=== Work required ===
Rewrite only the lines starting at the one containing "Task: Click the page number 18" and ending at the one containing "Action: point(312,464)". Replace "page number" with "page label" and change nothing else.

Items from a data source:
---

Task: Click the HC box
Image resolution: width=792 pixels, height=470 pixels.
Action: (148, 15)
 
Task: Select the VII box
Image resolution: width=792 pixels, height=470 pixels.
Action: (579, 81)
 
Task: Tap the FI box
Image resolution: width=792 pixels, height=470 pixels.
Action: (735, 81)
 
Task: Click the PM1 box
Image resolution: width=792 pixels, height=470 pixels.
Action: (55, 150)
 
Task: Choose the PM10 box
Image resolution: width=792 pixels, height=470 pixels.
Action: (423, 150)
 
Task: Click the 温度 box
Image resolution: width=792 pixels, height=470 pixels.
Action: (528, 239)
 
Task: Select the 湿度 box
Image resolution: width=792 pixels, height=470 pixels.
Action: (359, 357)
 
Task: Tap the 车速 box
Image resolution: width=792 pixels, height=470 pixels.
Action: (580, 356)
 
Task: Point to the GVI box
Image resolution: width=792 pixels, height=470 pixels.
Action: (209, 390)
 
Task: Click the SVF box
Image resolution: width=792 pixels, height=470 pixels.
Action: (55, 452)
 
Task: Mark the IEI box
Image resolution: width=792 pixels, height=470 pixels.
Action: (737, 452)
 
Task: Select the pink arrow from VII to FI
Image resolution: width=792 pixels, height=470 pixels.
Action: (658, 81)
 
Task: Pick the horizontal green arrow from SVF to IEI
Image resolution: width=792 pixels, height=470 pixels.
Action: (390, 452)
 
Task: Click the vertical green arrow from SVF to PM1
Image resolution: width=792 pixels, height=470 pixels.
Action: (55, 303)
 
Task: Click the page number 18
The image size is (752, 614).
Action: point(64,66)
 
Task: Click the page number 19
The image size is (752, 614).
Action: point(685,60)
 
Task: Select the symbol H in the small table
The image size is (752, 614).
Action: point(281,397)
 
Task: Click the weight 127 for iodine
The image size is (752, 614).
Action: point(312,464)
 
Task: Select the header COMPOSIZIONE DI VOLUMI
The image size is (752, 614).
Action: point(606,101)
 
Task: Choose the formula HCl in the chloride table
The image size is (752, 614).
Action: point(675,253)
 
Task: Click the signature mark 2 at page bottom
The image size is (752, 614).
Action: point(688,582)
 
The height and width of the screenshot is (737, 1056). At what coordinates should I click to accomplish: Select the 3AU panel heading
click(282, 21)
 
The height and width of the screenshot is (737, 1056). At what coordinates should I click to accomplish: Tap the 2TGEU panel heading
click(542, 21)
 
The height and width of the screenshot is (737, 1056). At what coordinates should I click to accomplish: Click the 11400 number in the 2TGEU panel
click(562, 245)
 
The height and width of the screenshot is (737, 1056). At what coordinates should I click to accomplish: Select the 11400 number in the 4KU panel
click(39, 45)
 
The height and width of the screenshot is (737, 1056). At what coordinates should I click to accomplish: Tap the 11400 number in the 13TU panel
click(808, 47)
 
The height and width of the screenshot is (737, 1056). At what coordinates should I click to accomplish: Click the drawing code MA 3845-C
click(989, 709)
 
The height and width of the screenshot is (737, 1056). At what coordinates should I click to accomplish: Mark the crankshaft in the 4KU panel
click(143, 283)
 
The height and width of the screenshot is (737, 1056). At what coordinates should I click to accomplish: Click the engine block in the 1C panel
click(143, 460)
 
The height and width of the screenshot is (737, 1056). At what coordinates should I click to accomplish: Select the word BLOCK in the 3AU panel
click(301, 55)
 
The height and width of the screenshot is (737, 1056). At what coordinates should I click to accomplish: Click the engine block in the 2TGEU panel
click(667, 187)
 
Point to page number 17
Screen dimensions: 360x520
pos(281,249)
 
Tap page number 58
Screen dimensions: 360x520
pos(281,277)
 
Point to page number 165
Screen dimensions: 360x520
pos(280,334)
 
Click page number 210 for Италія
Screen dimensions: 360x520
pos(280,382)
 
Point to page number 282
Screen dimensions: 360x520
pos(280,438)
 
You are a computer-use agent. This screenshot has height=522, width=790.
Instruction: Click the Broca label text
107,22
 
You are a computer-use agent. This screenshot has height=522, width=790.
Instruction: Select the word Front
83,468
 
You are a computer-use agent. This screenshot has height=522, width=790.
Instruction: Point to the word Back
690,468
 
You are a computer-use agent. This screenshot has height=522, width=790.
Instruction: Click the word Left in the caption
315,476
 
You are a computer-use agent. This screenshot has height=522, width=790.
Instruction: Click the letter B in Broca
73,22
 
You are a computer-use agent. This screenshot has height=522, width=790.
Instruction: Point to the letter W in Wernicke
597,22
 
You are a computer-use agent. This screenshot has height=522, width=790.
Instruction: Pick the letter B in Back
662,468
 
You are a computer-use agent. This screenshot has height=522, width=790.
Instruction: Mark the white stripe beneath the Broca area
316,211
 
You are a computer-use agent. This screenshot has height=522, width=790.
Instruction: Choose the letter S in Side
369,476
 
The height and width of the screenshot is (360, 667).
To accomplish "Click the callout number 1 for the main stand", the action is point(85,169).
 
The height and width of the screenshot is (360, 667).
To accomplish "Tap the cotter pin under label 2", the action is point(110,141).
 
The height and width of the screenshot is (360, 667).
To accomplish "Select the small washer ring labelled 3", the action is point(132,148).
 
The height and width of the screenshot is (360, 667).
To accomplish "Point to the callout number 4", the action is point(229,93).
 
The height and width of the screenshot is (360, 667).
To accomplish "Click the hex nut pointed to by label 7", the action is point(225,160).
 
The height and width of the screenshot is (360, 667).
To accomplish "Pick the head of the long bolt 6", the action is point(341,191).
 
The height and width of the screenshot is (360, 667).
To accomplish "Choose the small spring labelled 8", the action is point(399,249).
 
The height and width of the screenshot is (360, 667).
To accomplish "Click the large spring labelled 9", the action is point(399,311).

---

=== The result ===
Task: Click the page label 18
The image size is (752, 614).
Action: point(64,66)
 
Task: Click the page label 19
The image size is (752, 614).
Action: point(685,60)
 
Task: Select the symbol H in the small table
The image size is (752, 614).
Action: point(281,397)
 
Task: Click the weight 127 for iodine
The image size is (752, 614).
Action: point(312,464)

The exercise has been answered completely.